About Bergenia Fire and Ice

  • Variety: Fire and Ice
  • Latin name: Bergenia 'Fire and Ice'
  • Type: Herbaceous perennial (evergreen)
  • Flower: White, aging to pink
  • Foliage: Dark green, turning red-bronze in winter
  • Height: 30cm (12in)
  • Spread: 30cm (12in)
  • Flowering: February–April
  • Hardiness: Fully Hardy (H7)
  • Pruning: Remove tatty leaves in spring; no other pruning needed
  • RHS AGM: No
  • Sold as: Pot-grown plants
  • Plant outdoors: Any time the ground is workable
  • Delivered: Spring and summer. Collection from Castle Cary also available.

Bergenia 'Fire and Ice' is an evergreen perennial with white flowers that age to pink, appearing from February through April — among the earliest perennials to flower in the year. In winter the large leathery leaves turn deep red-bronze, making it as much a foliage plant as a flowering one.

Bergenia Fire and Ice – Earns Its Place in February

There are not many perennials flowering in February. Bergenia Fire and Ice is one of them. The white flowers open on stout red stems from late winter, often while the ground is still cold, and slowly deepen and warm to a pale pink as the weeks pass — which, presumably, is where the name comes from. The effect is cheerful and welcome at a time of year when cheerful and welcome are in short supply. The foliage is evergreen and substantial — large, leathery, paddle-shaped leaves that are dark green through summer and turn deep red-bronze in winter, providing colour and structure when most of the border has disappeared. Bergenias generally attract the name "elephant's ears," which gives you an idea of the leaf size. Plant a clump of three and you have something that looks properly designed in all twelve months, with minimal intervention from you.
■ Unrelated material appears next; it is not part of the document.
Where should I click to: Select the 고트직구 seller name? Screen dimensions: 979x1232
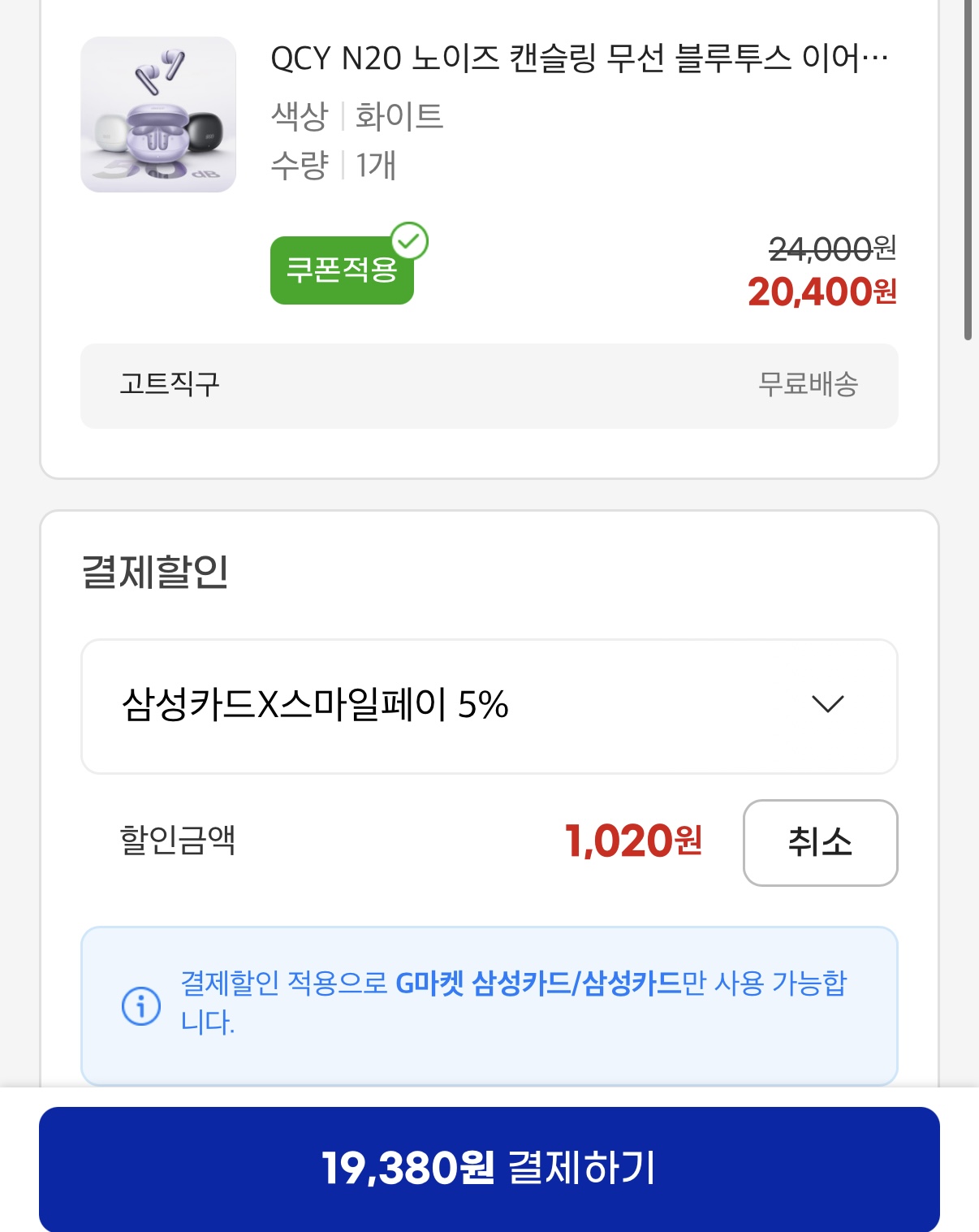pos(170,384)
Fire and Ice is tough in the proper sense of the word. It grows in sun or deep shade, on clay or chalk, in dry or damp conditions. It is slug-resistant (the thick, waxy leaves are unappealing to molluscs), largely pest-free, and not troubled by drought once established. The main maintenance task is removing any tatty leaves in spring as the new growth appears. Divide congested clumps every three or four years by splitting with a spade in spring or autumn. Everything else it handles itself.
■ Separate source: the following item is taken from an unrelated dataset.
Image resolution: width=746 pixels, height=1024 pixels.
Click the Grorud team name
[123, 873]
Companions for Bergenia Fire and Ice

Bergenia's season runs from February to April, which leaves the rest of the year to its foliage — so companions need to earn their place in summer and autumn while the bergenia provides the structural backdrop. Ajuga Catlin's Giant shares the preference for shade and provides blue-purple flower spikes in May and June, its bronze foliage rhyming with the winter colouring of Fire and Ice. Alchemilla erythropoda fills summer admirably with its lime-yellow flowers and water-beading leaves. For later in the season, Anemone Queen Charlotte carries through to October, making a bergenia-anemone combination that provides interest from February to October with minimal intervention.

Why Ashridge?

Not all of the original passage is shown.